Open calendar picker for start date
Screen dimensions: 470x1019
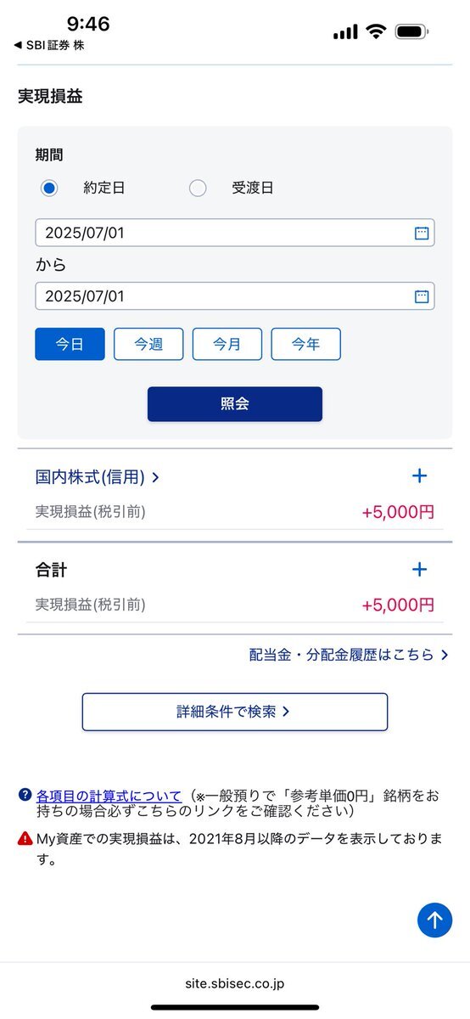pyautogui.click(x=422, y=233)
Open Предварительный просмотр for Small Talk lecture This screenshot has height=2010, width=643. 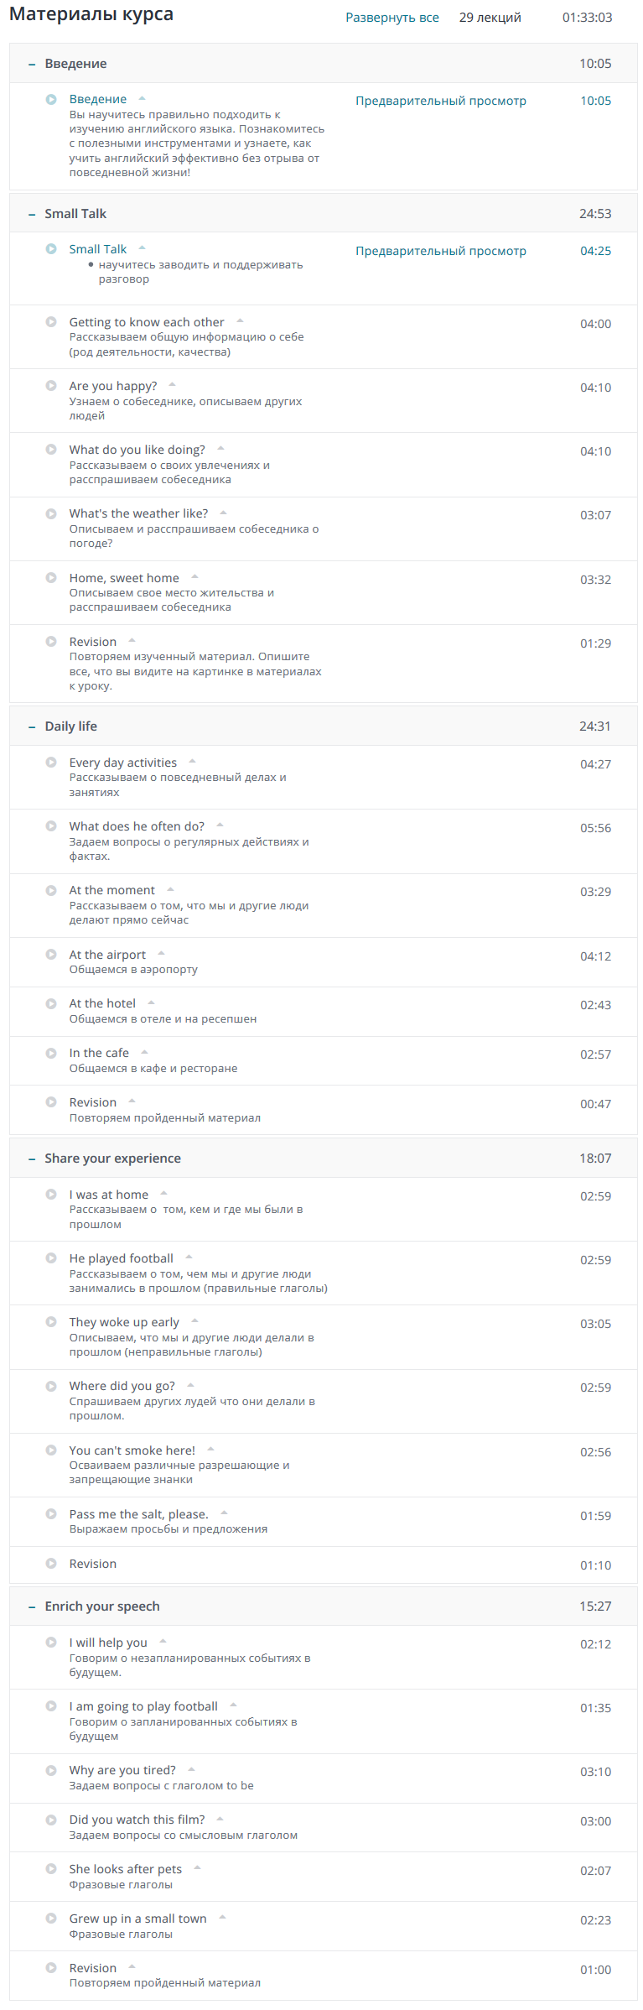tap(440, 251)
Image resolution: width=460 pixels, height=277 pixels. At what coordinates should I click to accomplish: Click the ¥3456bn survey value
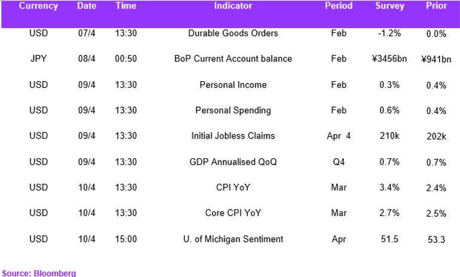390,59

(What is needed): Retype the records above exactly, starting at the line that contains "Image resolution: width=460" and going through the last line, and leave out any pictures.

(Result):
Image resolution: width=460 pixels, height=277 pixels. At what coordinates should I click to accomplish: Click the ¥3456bn survey value
390,59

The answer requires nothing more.